Le tribunal administratif de Dijon (Côte-d’Or) a tranché. L’arrêté municipal imposant aux épiceries de nuit une fermeture entre 22 heures et 6 heures du matin n’est pas suspendu. La décision a été rendue ce mardi 13 janvier et concerne une quinzaine de commerces, principalement situés en centre-ville.

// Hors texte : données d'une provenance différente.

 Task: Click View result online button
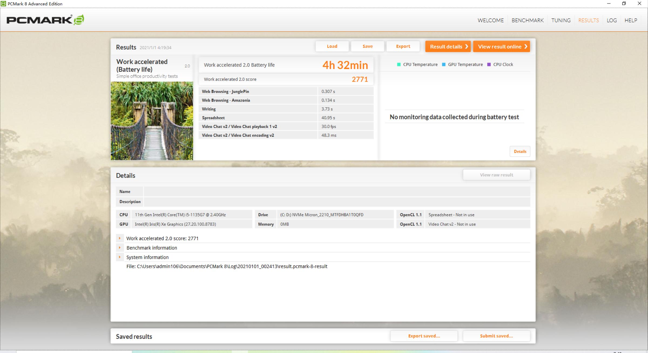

Le référé-suspension déposé par Ozan Akkus, gérant de l’épicerie Cocorico, a été rejeté par le tribunal. Le commerçant contestait l’arrêté municipal pris par la Ville de Dijon, entré en vigueur peu de temps auparavant. « Il s’agit uniquement de la procédure d’urgence. Il y aura une autre décision sur le fond plus tard », précise son avocate, Me Dominique Clémang.

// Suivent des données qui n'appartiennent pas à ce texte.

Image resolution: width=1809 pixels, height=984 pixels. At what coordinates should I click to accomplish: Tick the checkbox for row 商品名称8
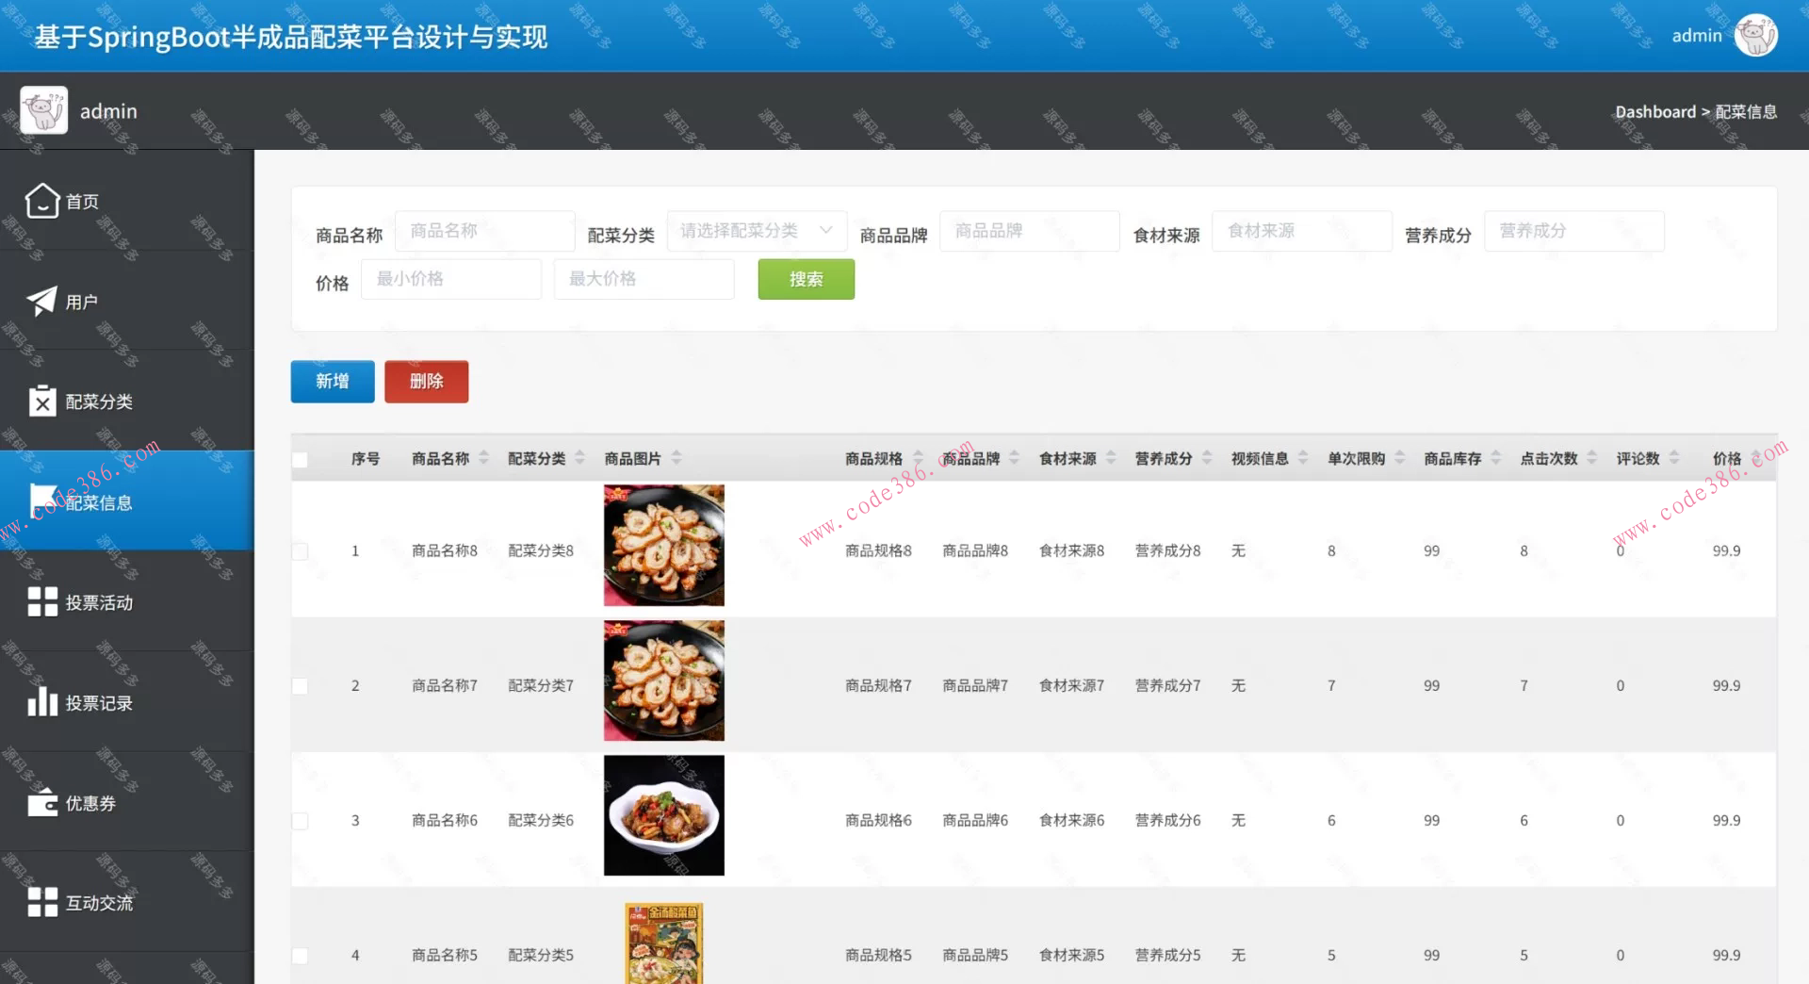click(301, 550)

Une mesure motivée par des plaintes de riverains
L’arrêté avait été signé le mercredi 12 novembre par la maire socialiste de Dijon, Nathalie Koenders, à la suite de nombreuses plaintes de riverains. La municipalité évoque des regroupements nocturnes, des nuisances sonores et des problèmes de stationnement.
« Nous avons reçu beaucoup de plaintes de riverains ces derniers mois », expliquait Stéphane Chevalier, conseiller municipal délégué à la tranquillité publique. « On a aussi un souci d’alcoolisation sur la voie publique. Or, notre devoir est aussi d’assurer la tranquillité des Dijonnaises et Dijonnais », ajoutait-il.
Initialement prévue jusqu’au 29 mars prochain, la mesure reste donc applicable dans l’attente d’un jugement sur le fond.